QUOTED TEXT>
--- start ---

Love should not demand a miraculous sign

In review of John 4:43-54 it says:

43 At the end of the two days, Jesus went on to Galilee. 44 He himself had said that a prophet is not honored in his own hometown. 45 Yet the Galileans welcomed him, for they had been in Jerusalem at the Passover celebration and had seen everything he did there.

46 As he traveled through Galilee, he came to Cana, where he had turned the water into wine. There was a government official in nearby Capernaum whose son was very sick. 47 When he heard that Jesus had come from Judea to Galilee, he went and begged Jesus to come to Capernaum to heal his son, who was about to die.

48 Jesus asked, “Will you never believe in me unless you see miraculous signs and wonders?”

49 The official pleaded, “Lord, please come now before my little boy dies.”

50 Then Jesus told him, “Go back home. Your son will live!” And the man believed what Jesus said and started home.

51 While the man was on his way, some of his servants met him with the news that his son was alive and well. 52 He asked them when the boy had begun to get better, and they replied, “Yesterday afternoon at one o’clock his fever suddenly disappeared!” 53 Then the father realized that that was the very time Jesus had told him, “Your son will live.” And he and his entire household believed in Jesus. 54 This was the second miraculous sign Jesus did in Galilee after coming from Judea.

Today’s passage shows the popularity of Jesus. People had seen the wonderful things he had done and they welcomed him. In his travels he came across a government official whose son was very sick.

Jesus encounters this government official whose son is sick. The man asks Jesus to heal his son, and Jesus responds by asking, “Will you never believe in me unless you see miraculous signs and wonders?” Elsewhere in the Gospels, we hear of how the Pharisees and teachers of the law ask Jesus to show them a miraculous sign, they want him to remove all doubt from the question. But Jesus refers to them as “evil” and “faithless” because of it (Matthew 12:38-45).

What I’m learning is that Jesus came to re-establish a trusting, faithful relationship with God’s beloved children. But those who fold their arms and stamp their feet, demanding miraculous signs as a foundation for their trust, have missed something that is true of every relationship.

In a relationship if your love is based on performance and not a commitment to your beloved’s heart, then it is no love at all. It’s wrong to treat our relationship with God like a business transaction; if you do this, then I’ll do this, because God is interested in restoring intimacy of the deepest kind with us. Demanding that God perform for us to win our love is wrong; trusting him because we’ve “tasted and seen” his heart is right.

Today I consider if I have any of this un-trusting attitude in my life. As I reflect on this question, my first reaction may not be one who is demanding to see a miraculous sign, but I still have not trusted him with every aspect of my life to him. I believe I still have areas of my life that I am not letting him fully control and lead.  I will think more on these areas and consider why.

--- end ---

EXTRACTED DATA>
--- start ---

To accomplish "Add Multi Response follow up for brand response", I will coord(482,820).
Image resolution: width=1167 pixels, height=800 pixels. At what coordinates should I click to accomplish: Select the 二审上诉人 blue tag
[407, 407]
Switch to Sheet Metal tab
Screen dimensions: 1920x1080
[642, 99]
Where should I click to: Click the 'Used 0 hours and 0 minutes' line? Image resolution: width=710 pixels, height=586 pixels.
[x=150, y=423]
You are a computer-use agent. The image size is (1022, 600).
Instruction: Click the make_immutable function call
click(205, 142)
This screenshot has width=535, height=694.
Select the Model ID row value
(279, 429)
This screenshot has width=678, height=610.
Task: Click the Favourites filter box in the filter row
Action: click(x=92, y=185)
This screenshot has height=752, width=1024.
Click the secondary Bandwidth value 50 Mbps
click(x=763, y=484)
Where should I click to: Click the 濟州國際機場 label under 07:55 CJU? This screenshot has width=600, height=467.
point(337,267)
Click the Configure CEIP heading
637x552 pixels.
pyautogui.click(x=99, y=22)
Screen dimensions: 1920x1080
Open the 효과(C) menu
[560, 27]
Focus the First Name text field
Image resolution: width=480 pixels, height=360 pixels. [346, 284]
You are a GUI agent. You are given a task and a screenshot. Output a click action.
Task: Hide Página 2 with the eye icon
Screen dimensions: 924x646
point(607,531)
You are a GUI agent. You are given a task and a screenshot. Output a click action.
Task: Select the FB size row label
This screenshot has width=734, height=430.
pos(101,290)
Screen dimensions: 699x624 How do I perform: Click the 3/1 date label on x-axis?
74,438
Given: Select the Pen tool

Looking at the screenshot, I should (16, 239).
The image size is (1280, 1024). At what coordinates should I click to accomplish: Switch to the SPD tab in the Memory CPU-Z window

--- end ---

WORK INSTRUCTIONS>
**a)** Set down the passage of the reflection on John 4:43-54 from "43 At the end" up to and including "about to die.", with no changes.
**b)** Extract the entries unchanged, from their first line up to and including the line with "point(607,531)".

TASK-BY-TASK SOLUTIONS>
**a)**
43 At the end of the two days, Jesus went on to Galilee. 44 He himself had said that a prophet is not honored in his own hometown. 45 Yet the Galileans welcomed him, for they had been in Jerusalem at the Passover celebration and had seen everything he did there.

46 As he traveled through Galilee, he came to Cana, where he had turned the water into wine. There was a government official in nearby Capernaum whose son was very sick. 47 When he heard that Jesus had come from Judea to Galilee, he went and begged Jesus to come to Capernaum to heal his son, who was about to die.

**b)**
To accomplish "Add Multi Response follow up for brand response", I will coord(482,820).
Image resolution: width=1167 pixels, height=800 pixels. At what coordinates should I click to accomplish: Select the 二审上诉人 blue tag
[407, 407]
Switch to Sheet Metal tab
Screen dimensions: 1920x1080
[642, 99]
Where should I click to: Click the 'Used 0 hours and 0 minutes' line? Image resolution: width=710 pixels, height=586 pixels.
[x=150, y=423]
You are a computer-use agent. The image size is (1022, 600).
Instruction: Click the make_immutable function call
click(205, 142)
This screenshot has width=535, height=694.
Select the Model ID row value
(279, 429)
This screenshot has width=678, height=610.
Task: Click the Favourites filter box in the filter row
Action: click(x=92, y=185)
This screenshot has height=752, width=1024.
Click the secondary Bandwidth value 50 Mbps
click(x=763, y=484)
Where should I click to: Click the 濟州國際機場 label under 07:55 CJU? This screenshot has width=600, height=467.
point(337,267)
Click the Configure CEIP heading
637x552 pixels.
pyautogui.click(x=99, y=22)
Screen dimensions: 1920x1080
Open the 효과(C) menu
[560, 27]
Focus the First Name text field
Image resolution: width=480 pixels, height=360 pixels. [346, 284]
You are a GUI agent. You are given a task and a screenshot. Output a click action.
Task: Hide Página 2 with the eye icon
Screen dimensions: 924x646
point(607,531)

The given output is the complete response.